An update meeting on Mycoplasma bovis in Hamilton earlier this month, threw up several questions, not least where were all the farmers?
That's the message from University of Otago researcher Dr Fiona Doolan-Noble.
“For the farmers themselves, one day their herd is there and the next morning they wake up and they’ve all gone,” she says.
“That’s a huge loss on many levels: it’s an emotional loss, a sensory loss and a financial loss until compensation is received and they can start building up their herd again.”
Others within rural communities are also affected, from agricultural suppliers and small rural businesses through to community groups.

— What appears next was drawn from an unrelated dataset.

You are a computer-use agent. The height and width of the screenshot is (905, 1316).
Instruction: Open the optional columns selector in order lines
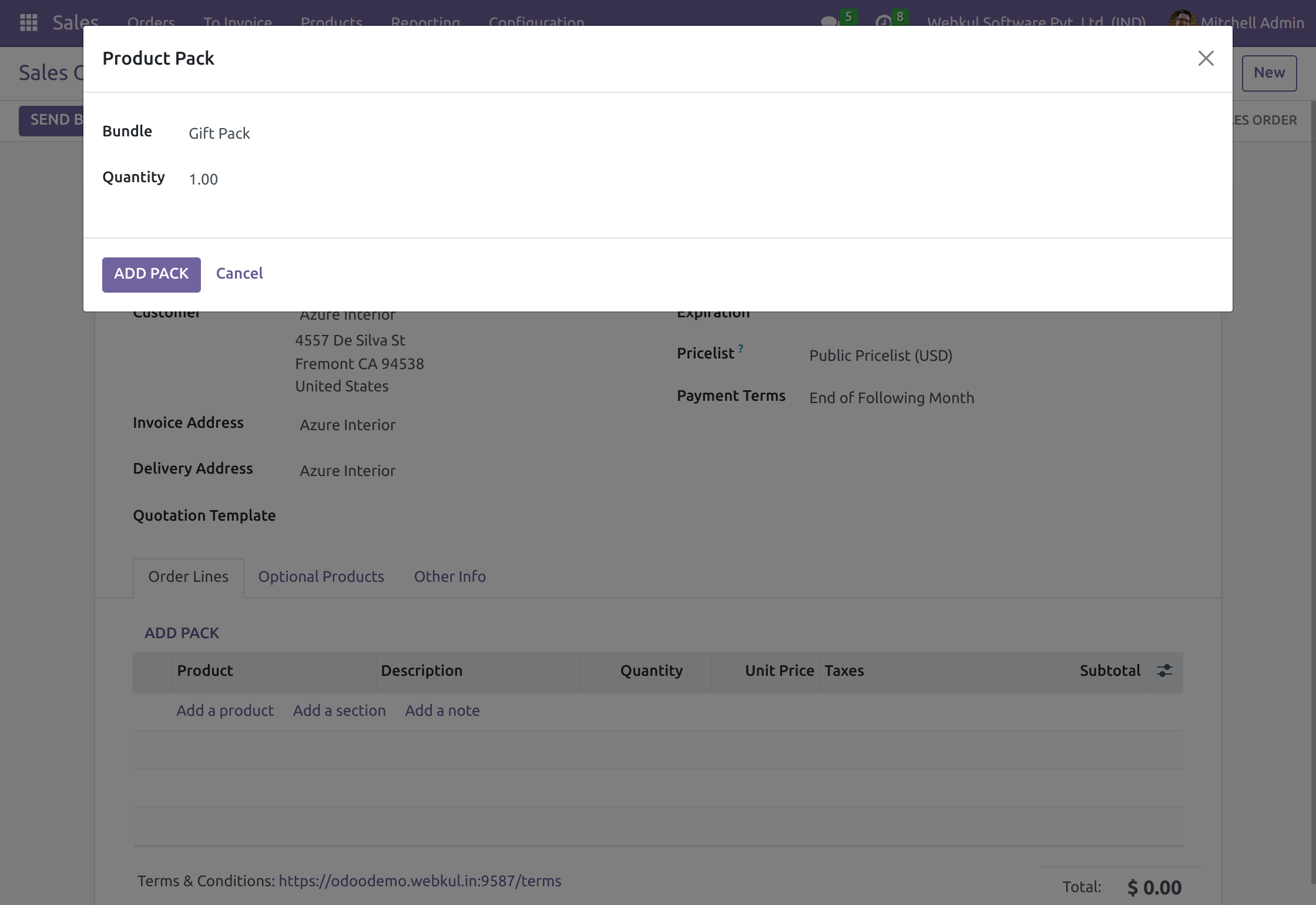(1164, 671)
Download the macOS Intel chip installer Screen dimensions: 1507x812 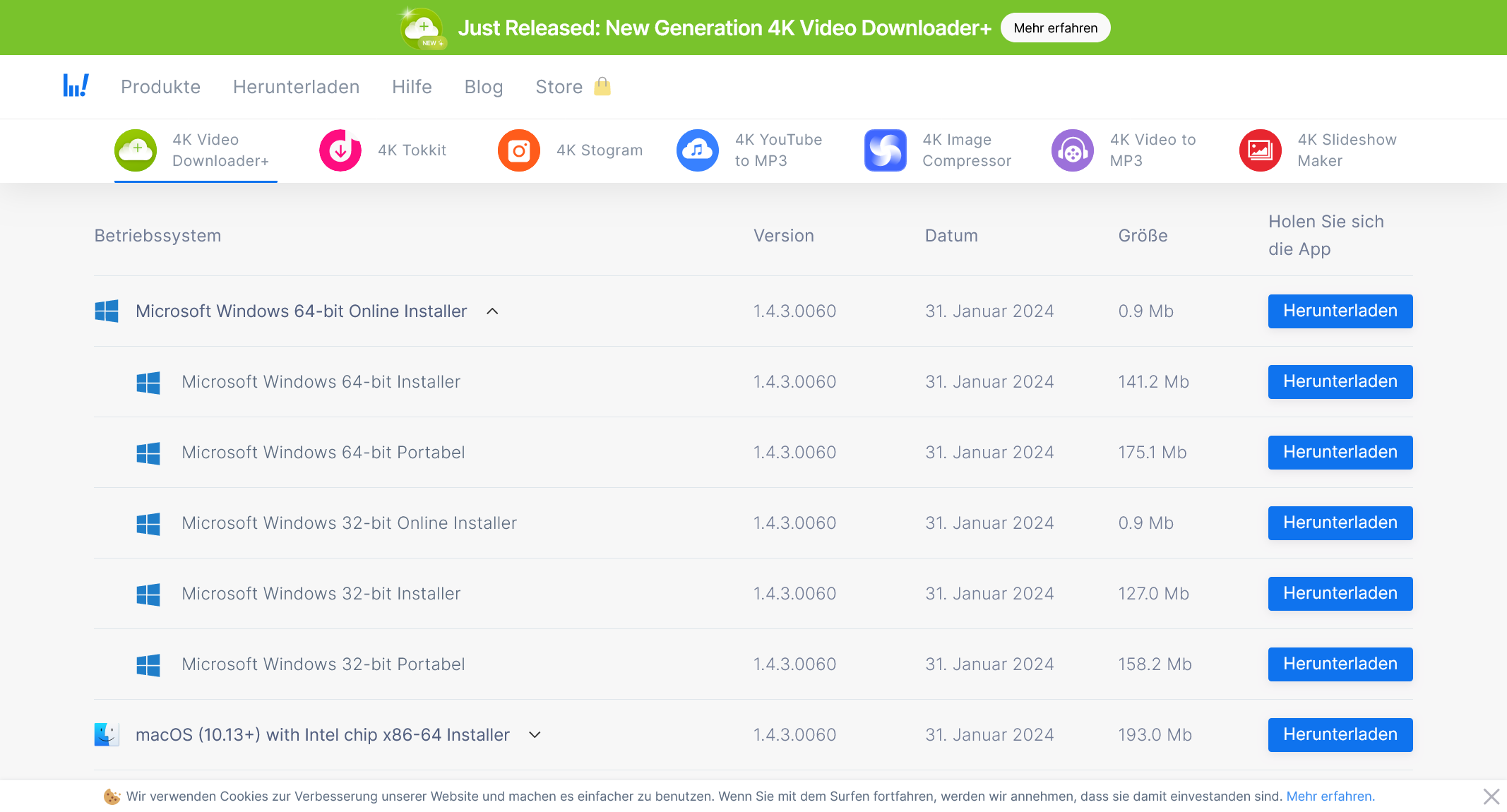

“Farming is at the core of many rural communities and when it takes a hit the whole community gets hit,” she says.
Doolan-Noble, a senior research fellow in the university’s Department of General Practice and Rural Health, is about to start a two-year study looking at the the emotional, social and psychological impacts of the disease and the ongoing eradication.
She says studies from the 2001 foot and mouth (FMD) outbreak in the UK show the outbreak was “not just an animal tragedy but also a human one”.
UK research identified feelings of distress and bereavement, concerns of a new disaster, loss of faith in authority and control systems, and annoyance at the undermining of local knowledge.
Doolan-Noble says a key difference with the M. bovis outbreak was that the FMD episode was “short and sharp,” first being reported in February and all over by August.
She says the time M. bovis was taking to eradicate “just adds another uncertainty”.
“What we don’t cope with is long-term stress and stressors.”
Doolan-Noble has previously set up a rural health research network looking at various health issues impacting rural communities. That included attending field days where she asked rural people about their concerns. Notably, people referred to decreasing human contact as farming became more technical and busier.
An effect of the British FMD outbreak was a further loss of “social movements” and she expects that to also be a factor in the M. bovis outbreak.
Funded to $120,000 by a Lotteries grant, the study will start in April and concentrate on the Otago and Southland region, which Doolan-Noble called “ground zero” of the outbreak.
It will be co-ordinated by Doolan-Noble and her departmental colleague, medical anthropologist associate professor Chrys Jaye, and Winton veterinarian Mark Bryan.
Information will be collected via interviews, logs kept by participants, and analysis of social and mainstream media coverage of the outbreak.
Doolan-Noble plans to recruit an assistant to do the field work. She has invited farmers and others who would like to contribute to contact her.